First, make sure your passcode lock is set to activate immediately when you lock your iPad (this will simplify testing, although the problem is still there if there's a lock delay). Press and hold the iPad 2's power button to elicit the "Slide to Power Off" slider -- but don't slide the control to actually turn it off.
Next, close the Smart Cover over the iPad's display to put the device to sleep. Finally, open the Smart Cover and click Cancel on the power off screen. From there, the iPad will present whatever was last running before you locked it.
Here's where it gets interesting. Whatever you had on screen before locking your iPad is all you'll have access to. If you were on the Home screen, you won't be able to launch any apps, although you could delete one. If you had an app loaded when you locked your iPad, that's the only app you'll be able to run; backing out of the app using the Home button kicks you to the lock screen immediately.
Although the steps to reproduce this behavior specifically single out Apple's Smart Cover, I was able to reproduce this by simply passing a refrigerator magnet along the right edge of my iPad 2 -- so those of you without Smart Covers are still "at risk," though as you'll see the risk is relatively small.

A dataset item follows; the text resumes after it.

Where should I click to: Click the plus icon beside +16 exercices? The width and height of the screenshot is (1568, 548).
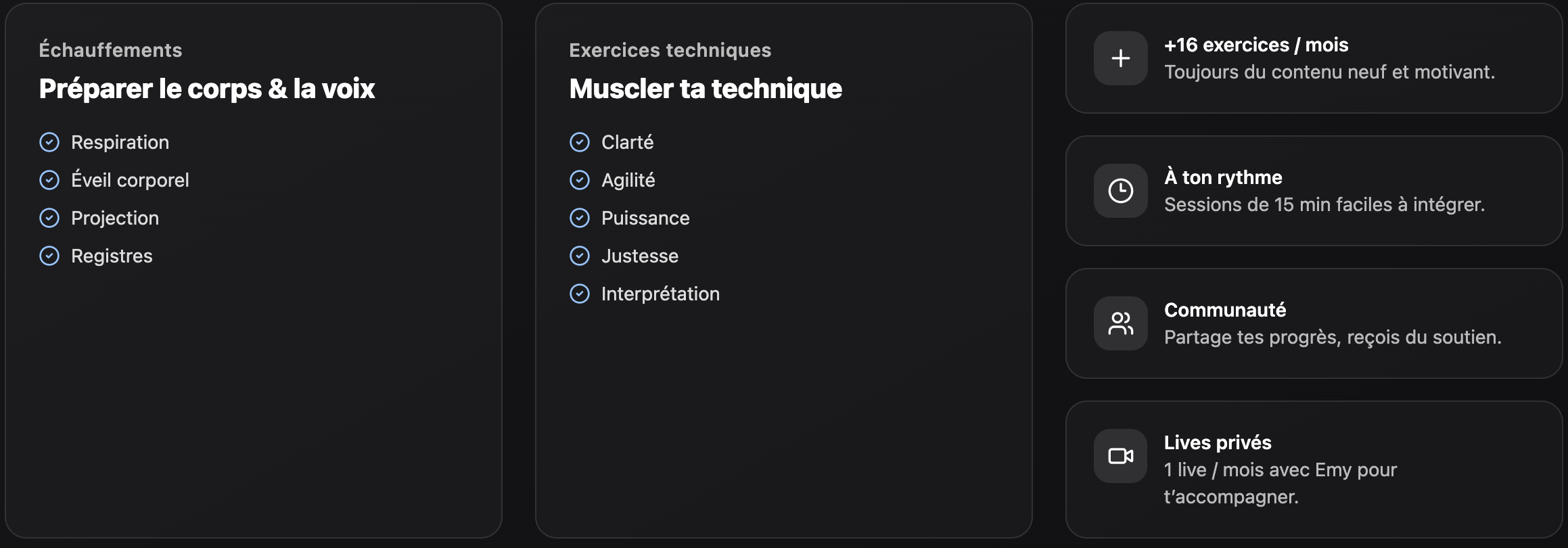[1120, 58]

The implications of this bug really depend on what app you left running when you closed the cover on your iPad. I tested Settings, Mail, and Safari using this hack, and I had basically unlimited access to all three apps. I was able to send an email to a colleague using Mail, and I was able to post to Twitter in Safari -- all without having to input my passcode first.
That having been said, and acknowledging that this is an iOS 5 bug that needs to be fixed: the opportunities for malice or mischief are pretty slim, and only the truly paranoid should be overworried about this. First of all, I don't know about you, but I never leave my iPad unattended in a public place anyway. I'd be less worried about someone forwarding porn links to my entire Contacts list or looking at my banking info (as if I'd ever leave that up anyway) and more worried about someone walking away with my iPad. Of course, if you have Find my iPad set up on your iCloud account (or an ActiveSync account for your business email), you can remotely wipe your data in a matter of a few clicks
Second, this exploit is pretty easily defeated by one of two means: either back your iPad out to the Home screen before you lock it (I almost always do this anyway) or, as 9to5 Mac notes, disable the setting that allows your Smart Cover to unlock the iPad. I suppose the biggest worry is what happens if someone does indeed steal your iPad, but given that they'll have relatively limited utility in the things they'll be able to do with it, it's still not likely to be as big of a worry to you as the fact that your device just got ripped off.
The steps to reproduce this bug are fairly obscure, although now that it's being publicized more people may try it (not necessarily including iPad thieves, who most likely don't care about continuing your game of Fruit Ninja). It's also something that Apple's going to have to fix in the next minor update to iOS 5. I don't even have a passcode lock active on my iPad in the first place, so this particular issue doesn't have me shaking in my shoes one bit. Meanwhile, although it's certainly an interesting bug and one with some security implications, iPad 2 users who don't have mischievous little brothers are probably safe for now.